Dosage Lookup

Rapamycin

2.6

Moderate

consensus

Based on expert consensus data from publicly available videos, not medical advice. Always consult your healthcare provider before starting, stopping, or changing any supplement.

Consensus Protocol

Dosage

  • No consensus among the 5 experts
  • Attia uses low-dose intermittent protocols in clinical practice but emphasizes there are no clear biomarkers to guide optimal dosing
  • Common off-label longevity dosing discussed in the literature is 3-6mg once weekly, but this is not standardized
  • Johnson tried multiple dosing protocols before discontinuing entirely

Form

  • Sirolimus (rapamycin) is a prescription pharmaceutical, not an over-the-counter supplement
  • It requires a physician's prescription and monitoring
  • FDA-approved for organ transplant rejection prevention

Timing

  • Intermittent dosing (typically once weekly) is the approach discussed for longevity use, as opposed to the daily high-dose regimen used in transplant medicine
  • The goal is to preferentially inhibit mTORC1 while allowing mTORC2 recovery between doses (Attia)

Notes

  • Rapamycin is a prescription drug, not a supplement — it requires medical supervision and regular blood monitoring
  • Attia emphasizes thorough discussion of risks and uncertainties with patients before prescribing
  • Johnson's experience demonstrates that even with extensive medical oversight, side effects can outweigh perceived benefits
  • This is NOT a self-medication candidate

Expert Positions

Andrew Huberman
Andrew Huberman
Explicitly Avoids It
Peter Attia
Peter Attia
Cautiously Prescribes to Patients
Rhonda Patrick
Rhonda Patrick
Discusses mTOR, Not Rapamycin
Bryan Johnson
Bryan Johnson
Tried and Discontinued
Mark Hyman
Mark Hyman
Mentions Favorably, No Protocol

What Each Expert Says

Andrew Huberman
Andrew Huberman
Explicitly Avoids It

Huberman discusses rapamycin across 2 videos with a clear personal stance: he avoids it.

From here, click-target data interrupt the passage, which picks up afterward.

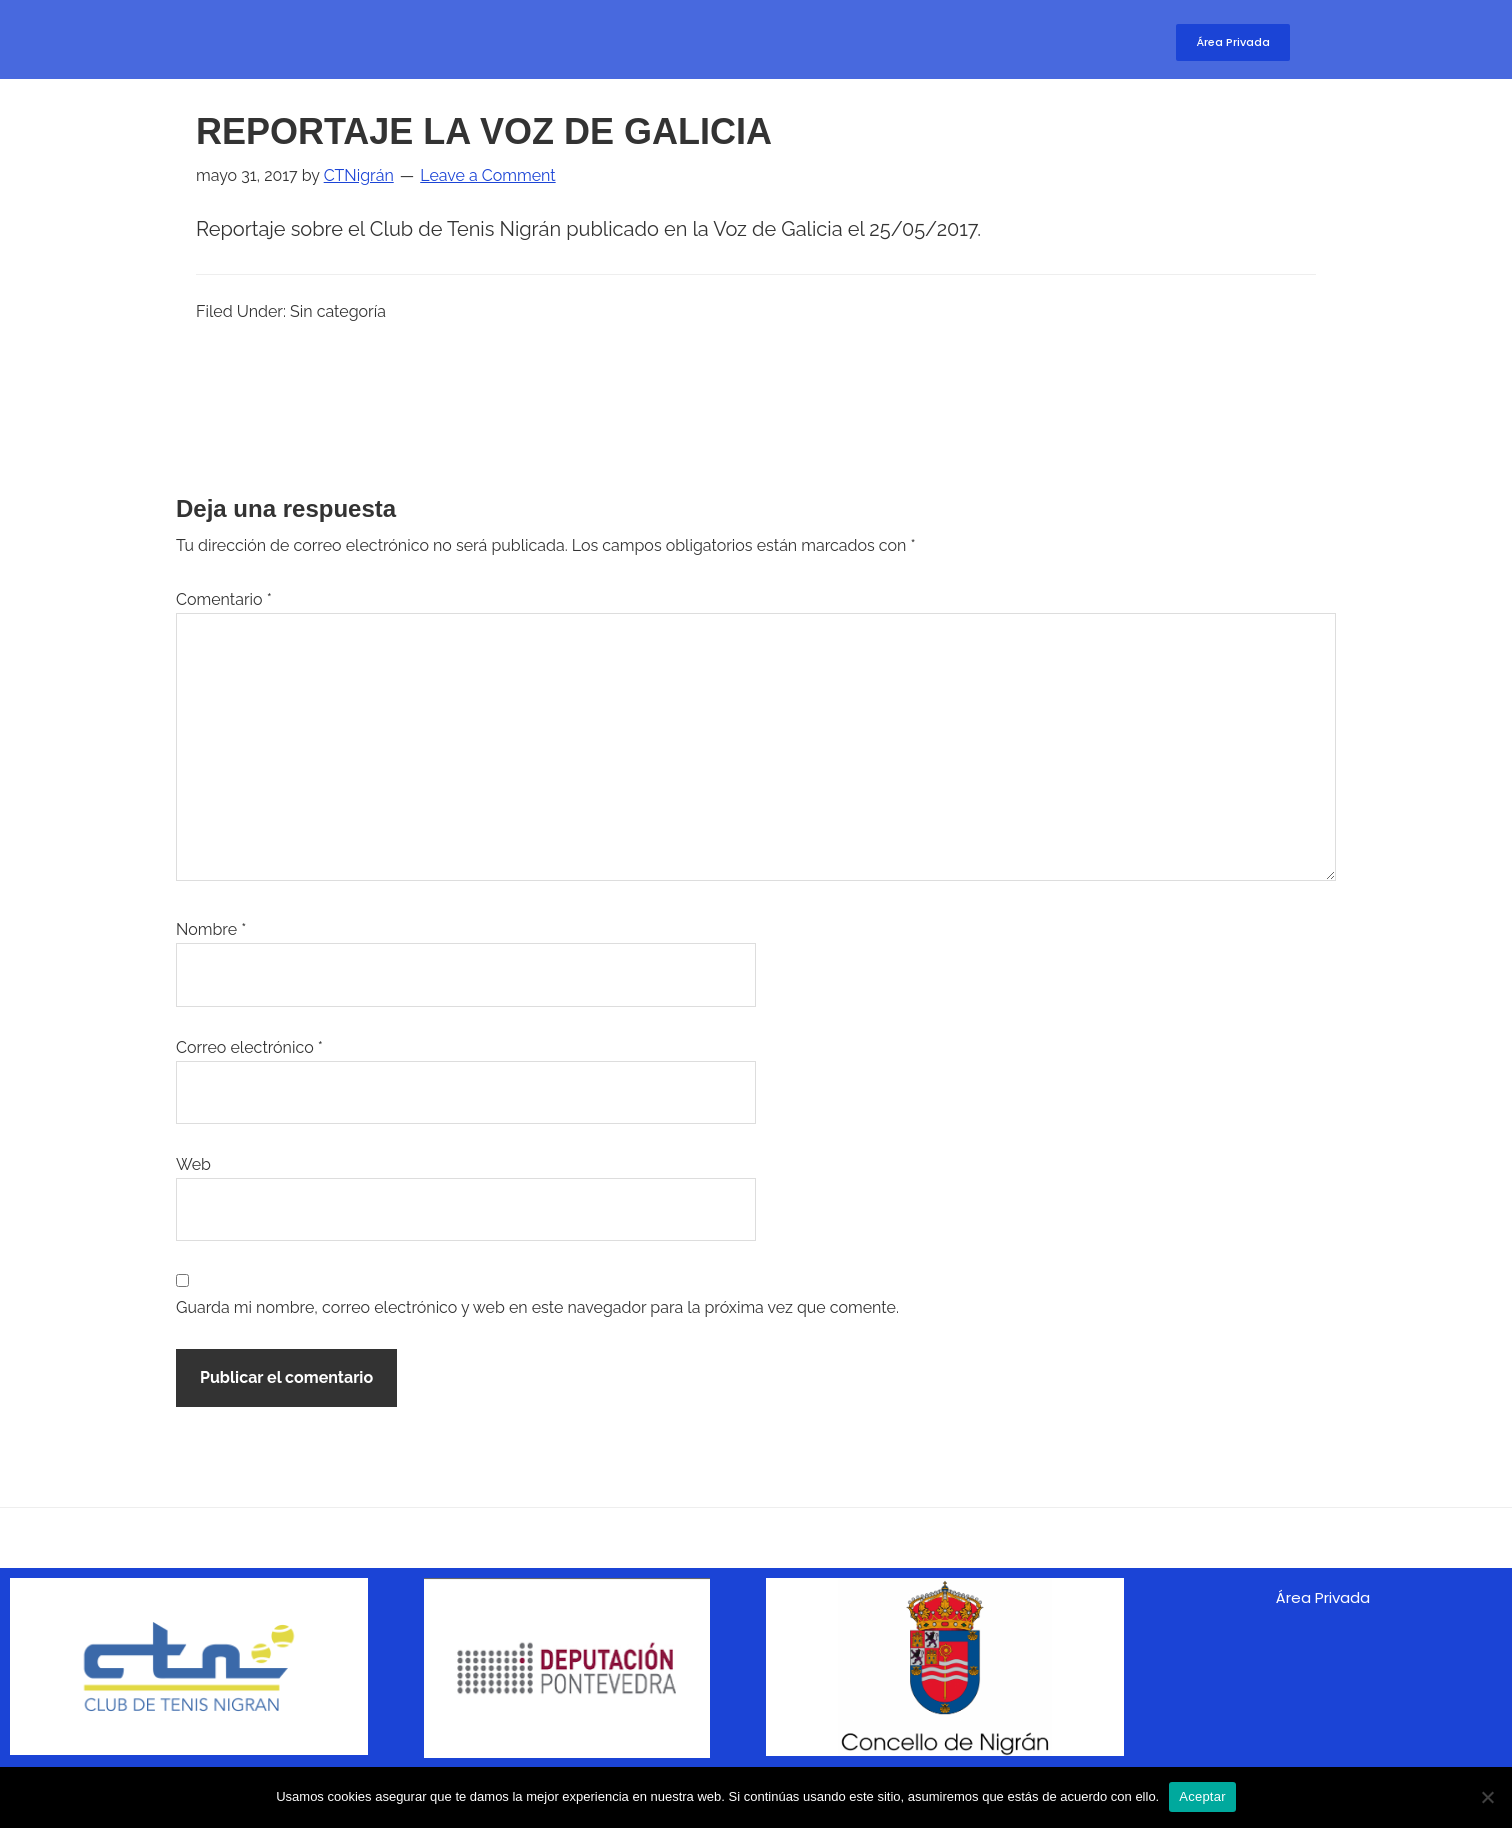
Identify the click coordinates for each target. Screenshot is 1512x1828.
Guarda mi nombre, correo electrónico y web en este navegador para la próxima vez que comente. (537, 1307)
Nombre (211, 929)
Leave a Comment (487, 175)
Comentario (224, 599)
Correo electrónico (249, 1047)
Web (193, 1164)
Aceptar (1202, 1796)
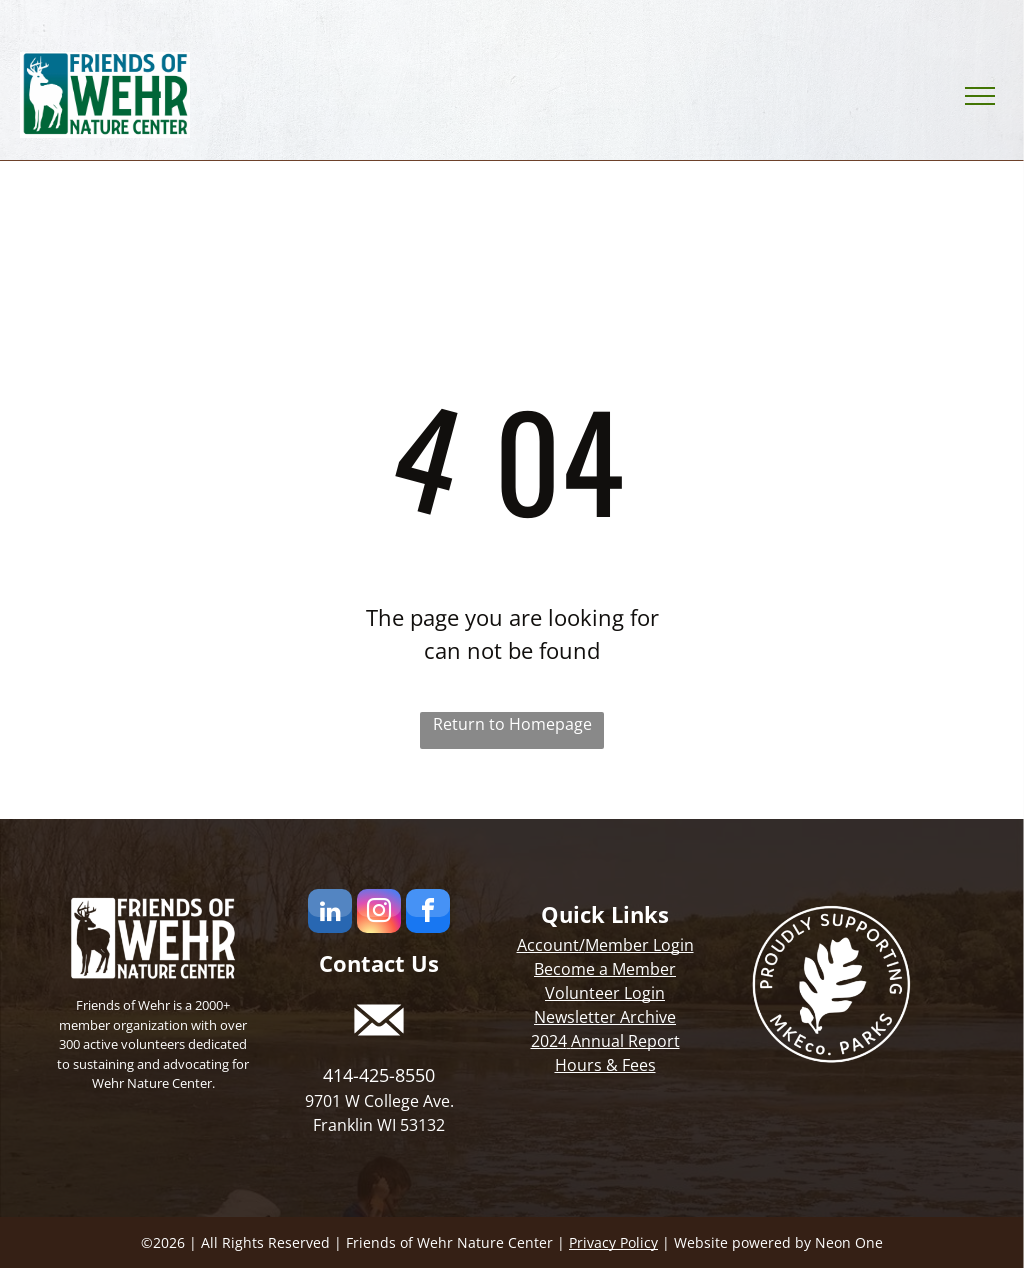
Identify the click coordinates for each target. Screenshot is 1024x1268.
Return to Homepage (512, 724)
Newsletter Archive (605, 1017)
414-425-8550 (379, 1075)
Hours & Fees (605, 1065)
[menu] (980, 96)
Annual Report (625, 1041)
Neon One (849, 1242)
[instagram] (379, 913)
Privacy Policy (613, 1242)
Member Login (639, 945)
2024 (549, 1041)
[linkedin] (330, 913)
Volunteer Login (605, 993)
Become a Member (605, 969)
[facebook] (428, 913)
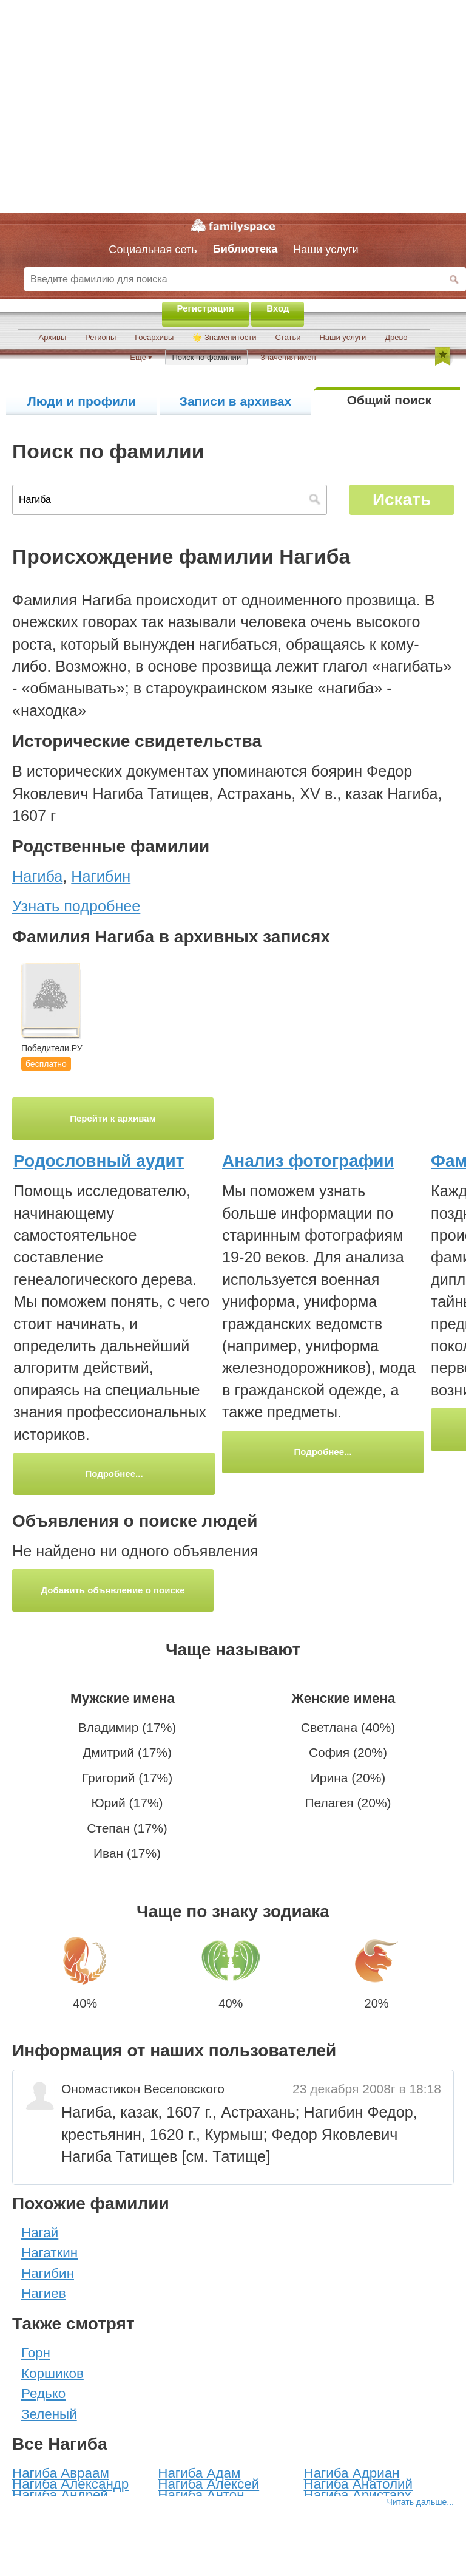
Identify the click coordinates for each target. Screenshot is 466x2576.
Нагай (39, 2232)
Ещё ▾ (141, 357)
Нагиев (43, 2293)
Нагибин (47, 2273)
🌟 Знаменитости (224, 337)
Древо (396, 337)
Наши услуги (342, 337)
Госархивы (154, 337)
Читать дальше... (420, 2502)
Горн (35, 2352)
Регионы (100, 337)
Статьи (287, 337)
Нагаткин (49, 2252)
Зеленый (49, 2414)
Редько (43, 2393)
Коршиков (52, 2373)
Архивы (53, 337)
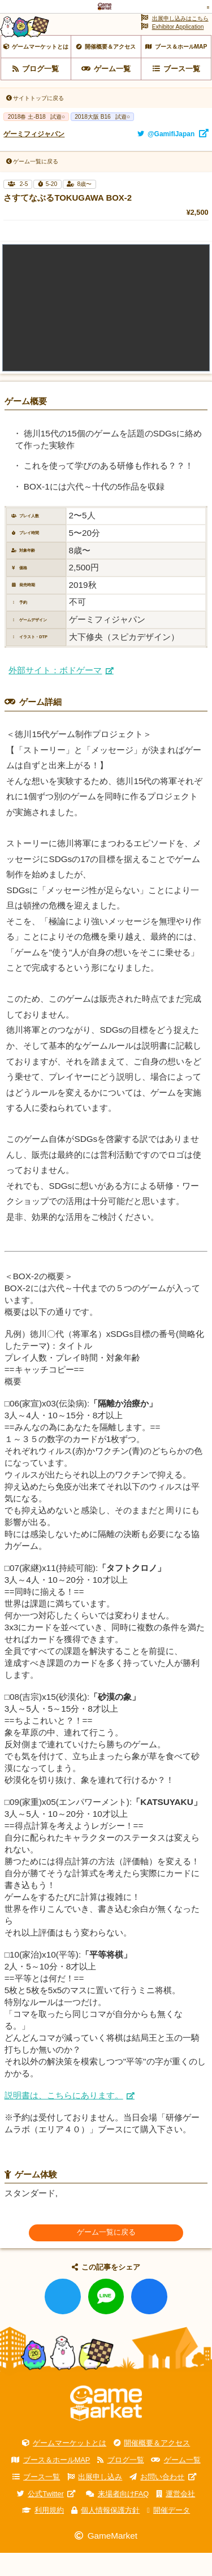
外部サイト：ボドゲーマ (55, 693)
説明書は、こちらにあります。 (64, 2118)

In his dedicated longevity supplements AMA, he explicitly states he avoids metformin, berberine, and rapamycin, citing lack of sufficient human data for longevity and the presence of significant side effects. In his interview with Dr. David Fajgenbaum, rapamycin appears in the context of drug repurposing — Fajgenbaum discovered that sirolimus (rapamycin) could treat his terminal Castleman disease, which was originally approved for organ transplant rejection. This episode frames rapamycin as a powerful drug with multiple pathways but does not endorse it for longevity.